MD: Briefly tell us about your childhood and family background.
S.M. Khayyam: I belong to a Sufi family. My great grandfather migrated from Amritsar to Lahore in his youth. He was a Sufi saint and poet known by the name of Baba Hussain Shah. My grandfather moved to Quetta (Baluchistan) from Lahore. He worked for Radio Pakistan. Being fond of music he played sitar. My father a government servant, was also known as “Hakeem” (Urdu word for physician who treats with herbal medicine) in our vicinity.
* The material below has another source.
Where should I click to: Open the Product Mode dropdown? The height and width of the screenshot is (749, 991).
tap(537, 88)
My mother had a orthodox upbringing. She earlier herself kept busy with embroidery and ceramics.
I have three brothers and two sisters. And I am the youngest amongst my siblings. As long as I can remember I have intently observed my father constructing origami objects and small wooden houses. He was one of my first teachers. Every day I also sat with my mother to learn embroidery or make clothes for my little sister’s dolls.
MD: What made you take up art as a profession?
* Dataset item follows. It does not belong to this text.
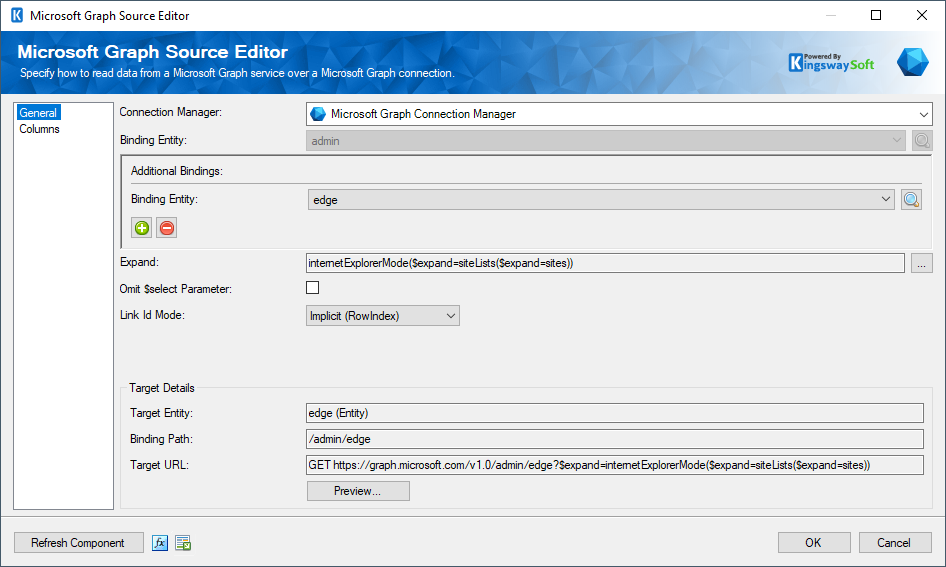
Task: Click into the Expand text field
Action: (x=605, y=263)
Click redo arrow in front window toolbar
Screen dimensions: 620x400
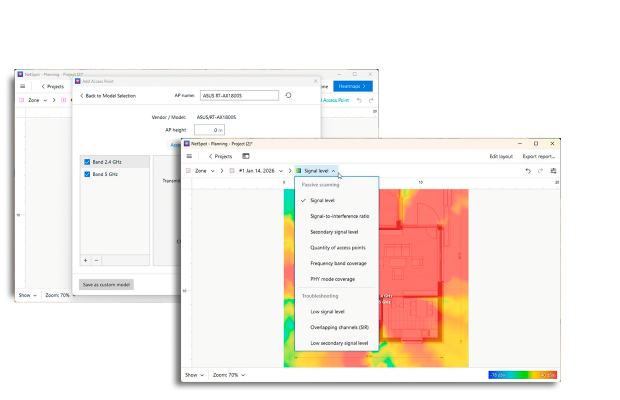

S.M. Khayyam: I have been very lucky to get the support of my family since childhood. They encouraged me to pursue whatever I wanted, from the beginning. I keenly noticed the activities around me. It helped in becoming the best version of myself.
Drawing had always been my passion, and so I became an artist. I had a teacher who inspired me and showed me a world that intrigued me further.
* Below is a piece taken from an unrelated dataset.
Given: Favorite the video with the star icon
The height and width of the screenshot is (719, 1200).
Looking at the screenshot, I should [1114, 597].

MD: India and Pakistan share Mughal history. Are you by any chance, through art, hinting at our rich and vibrant textile heritage?
S.M. Khayyam: Yes, India and Pakistan do share history. Basically, I appreciate Mughal textiles, and the way they are presented in miniatures. I’m glad, it was a big part of their art practice. Now atleast, we have some pictorial evidence of that heritage.
MD: As an artist do you hope the subcontinent comes together creatively, since arts and crafts is one of the largest industries here.
S.M. Khayyam: Definitely, India and Pakistan should collaborate to take art and culture forward, by not just leaning on the past. Speaking the same language I believe we will prosper. As humans we cannot and should not draw boundaries on creativity.
MD: What has caught your attention lately?
MD: Who are the people you admire in the art world?
S.M. Khayyam: I have always been a big fan of Leonardo Da Vinci and Van Gogh. The works of Anselm Kiefer, David Hockney, Anish Kapoor, Damien Hirst and Vija Celmins too have enormously affected my sensibilities.